I am trying to use AWS Polly (for TTS) using JavaScript SDK from AWS lambda (which is exposed through a REST API using API gateway). There is no trouble in getting the PCM output. Here is a call flow in brief.
.NET application --> REST API (API gateway) --> AWS Lambda (JS SDK) --> AWS Polly
The .NET application (am using POSTMAN too for testing) gets an audio stream buffer in following format.
{"type":"Buffer","data":[255,255,0,0,0,0,255,255,255,255,0,0,0,0,0,0,255,255,255,255,0,0,0,0,255,255,255,255,255,255,255,255,0,0,255,255,255,255,0,0,0,0,255,255,255,255,0,0,255,255,255, more such data]
Now I don't know how to convert it back to raw PCM. I would like it send this data back as raw PCM but unable to find a way to do it. I also cannot understand why AWS would send data back in such a format. Using there console, one can get audio in raw PCM format (which I can then feed to Audacity), but not so simple with SDK. Or am I missing something really basic?
Any suggestions/tips on this? Thanks.
As Michael mentioned (in the comment), sending the response from Polly back causes the stream to turn into a JSON object. Encoding the received buffer from Polly in base64 fixes this.
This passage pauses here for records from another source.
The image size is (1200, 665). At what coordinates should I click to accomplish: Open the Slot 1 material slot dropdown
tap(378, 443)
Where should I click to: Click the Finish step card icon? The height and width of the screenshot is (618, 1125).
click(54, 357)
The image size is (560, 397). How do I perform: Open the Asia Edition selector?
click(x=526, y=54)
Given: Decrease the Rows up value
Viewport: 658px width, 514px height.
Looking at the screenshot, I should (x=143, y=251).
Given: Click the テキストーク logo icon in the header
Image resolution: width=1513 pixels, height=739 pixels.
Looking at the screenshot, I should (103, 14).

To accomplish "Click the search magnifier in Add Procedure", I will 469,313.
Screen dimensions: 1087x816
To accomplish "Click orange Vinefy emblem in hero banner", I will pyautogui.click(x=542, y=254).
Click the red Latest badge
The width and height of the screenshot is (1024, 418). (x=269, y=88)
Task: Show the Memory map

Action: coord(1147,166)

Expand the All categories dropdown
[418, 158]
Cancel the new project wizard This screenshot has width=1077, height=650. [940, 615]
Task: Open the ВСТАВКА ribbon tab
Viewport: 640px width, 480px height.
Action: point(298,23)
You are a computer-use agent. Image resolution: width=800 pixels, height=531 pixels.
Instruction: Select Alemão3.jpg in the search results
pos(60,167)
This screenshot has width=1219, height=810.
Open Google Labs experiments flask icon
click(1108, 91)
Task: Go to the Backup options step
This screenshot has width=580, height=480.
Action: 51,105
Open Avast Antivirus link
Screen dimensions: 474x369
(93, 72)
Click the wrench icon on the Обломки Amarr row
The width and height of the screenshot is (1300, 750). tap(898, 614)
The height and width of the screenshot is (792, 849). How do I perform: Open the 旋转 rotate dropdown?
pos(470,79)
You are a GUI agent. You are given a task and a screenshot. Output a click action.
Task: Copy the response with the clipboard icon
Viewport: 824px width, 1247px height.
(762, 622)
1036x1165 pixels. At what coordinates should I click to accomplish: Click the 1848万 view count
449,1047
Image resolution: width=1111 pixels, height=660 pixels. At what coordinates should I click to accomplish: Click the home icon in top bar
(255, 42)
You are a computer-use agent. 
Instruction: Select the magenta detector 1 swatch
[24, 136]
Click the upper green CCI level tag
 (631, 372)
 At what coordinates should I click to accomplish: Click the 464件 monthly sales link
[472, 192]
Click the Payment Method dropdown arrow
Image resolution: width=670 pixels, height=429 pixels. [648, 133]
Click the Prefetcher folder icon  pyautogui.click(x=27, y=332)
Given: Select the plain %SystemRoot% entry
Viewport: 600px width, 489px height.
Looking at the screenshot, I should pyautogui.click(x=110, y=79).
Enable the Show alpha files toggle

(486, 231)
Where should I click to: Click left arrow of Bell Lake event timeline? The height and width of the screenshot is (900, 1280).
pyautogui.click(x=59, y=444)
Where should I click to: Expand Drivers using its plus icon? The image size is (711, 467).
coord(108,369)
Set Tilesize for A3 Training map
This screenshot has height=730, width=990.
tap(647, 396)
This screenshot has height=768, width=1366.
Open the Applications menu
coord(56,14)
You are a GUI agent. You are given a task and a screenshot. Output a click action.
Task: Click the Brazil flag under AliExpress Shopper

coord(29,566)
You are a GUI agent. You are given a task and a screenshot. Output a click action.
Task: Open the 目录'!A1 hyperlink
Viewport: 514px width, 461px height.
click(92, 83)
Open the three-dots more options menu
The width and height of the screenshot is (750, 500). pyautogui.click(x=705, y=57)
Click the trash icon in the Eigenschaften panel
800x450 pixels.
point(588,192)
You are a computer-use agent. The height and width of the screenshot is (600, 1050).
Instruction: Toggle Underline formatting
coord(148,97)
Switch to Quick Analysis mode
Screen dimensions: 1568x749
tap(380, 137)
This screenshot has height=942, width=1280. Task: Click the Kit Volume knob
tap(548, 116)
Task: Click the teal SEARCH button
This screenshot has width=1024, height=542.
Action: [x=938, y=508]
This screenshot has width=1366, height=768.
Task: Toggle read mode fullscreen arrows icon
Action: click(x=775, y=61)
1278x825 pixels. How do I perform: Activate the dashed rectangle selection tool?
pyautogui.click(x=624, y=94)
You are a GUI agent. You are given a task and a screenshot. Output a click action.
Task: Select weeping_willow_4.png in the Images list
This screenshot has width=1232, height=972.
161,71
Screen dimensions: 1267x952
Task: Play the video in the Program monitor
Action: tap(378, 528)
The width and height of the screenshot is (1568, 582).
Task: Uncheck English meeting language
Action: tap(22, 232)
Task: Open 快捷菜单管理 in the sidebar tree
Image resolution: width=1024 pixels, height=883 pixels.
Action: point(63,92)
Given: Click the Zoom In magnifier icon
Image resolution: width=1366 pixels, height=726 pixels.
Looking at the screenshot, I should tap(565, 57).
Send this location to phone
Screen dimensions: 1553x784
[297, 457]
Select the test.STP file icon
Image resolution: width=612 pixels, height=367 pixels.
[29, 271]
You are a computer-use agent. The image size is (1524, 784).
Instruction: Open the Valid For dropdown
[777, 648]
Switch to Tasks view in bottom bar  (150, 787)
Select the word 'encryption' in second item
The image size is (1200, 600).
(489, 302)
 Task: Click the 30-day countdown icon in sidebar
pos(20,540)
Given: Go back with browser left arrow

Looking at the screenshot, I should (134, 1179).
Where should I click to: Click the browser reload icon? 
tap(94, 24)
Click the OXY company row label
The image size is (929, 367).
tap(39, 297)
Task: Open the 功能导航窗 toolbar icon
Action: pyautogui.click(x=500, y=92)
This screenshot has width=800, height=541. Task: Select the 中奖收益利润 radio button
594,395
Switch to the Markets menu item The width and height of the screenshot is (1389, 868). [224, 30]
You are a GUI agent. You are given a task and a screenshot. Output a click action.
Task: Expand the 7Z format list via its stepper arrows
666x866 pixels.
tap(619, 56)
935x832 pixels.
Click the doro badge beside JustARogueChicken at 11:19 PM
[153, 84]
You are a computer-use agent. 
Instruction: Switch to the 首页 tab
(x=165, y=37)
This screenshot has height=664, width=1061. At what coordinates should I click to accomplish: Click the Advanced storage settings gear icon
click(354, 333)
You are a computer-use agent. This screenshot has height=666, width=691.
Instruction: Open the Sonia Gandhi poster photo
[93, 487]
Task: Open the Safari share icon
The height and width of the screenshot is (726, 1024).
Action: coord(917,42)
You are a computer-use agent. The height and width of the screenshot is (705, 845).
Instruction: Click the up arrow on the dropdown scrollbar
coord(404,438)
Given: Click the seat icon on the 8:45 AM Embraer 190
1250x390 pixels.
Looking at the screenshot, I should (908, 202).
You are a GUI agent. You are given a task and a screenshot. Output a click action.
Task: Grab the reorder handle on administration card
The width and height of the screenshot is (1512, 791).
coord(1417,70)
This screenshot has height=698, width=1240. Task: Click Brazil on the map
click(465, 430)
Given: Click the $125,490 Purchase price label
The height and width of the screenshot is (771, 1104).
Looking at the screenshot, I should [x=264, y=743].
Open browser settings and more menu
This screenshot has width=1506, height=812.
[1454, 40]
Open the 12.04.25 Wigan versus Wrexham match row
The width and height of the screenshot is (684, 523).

Here's what code sample now looks like -
polly.synthesizeSpeech(params, function(err, data) {
if (err) console.log(err, err.stack); // an error occurred
else console.log(data); // successful response
//old code
//callback(null, data.Audiostream); //this converts buffer to JSON obj
//use below instead
if (data && data.AudioStream instanceof Buffer) {
var buf = data.AudioStream.toString('base64');
callback(null, buf);
}
});
PS: I am using AWS SDK on AWS lambda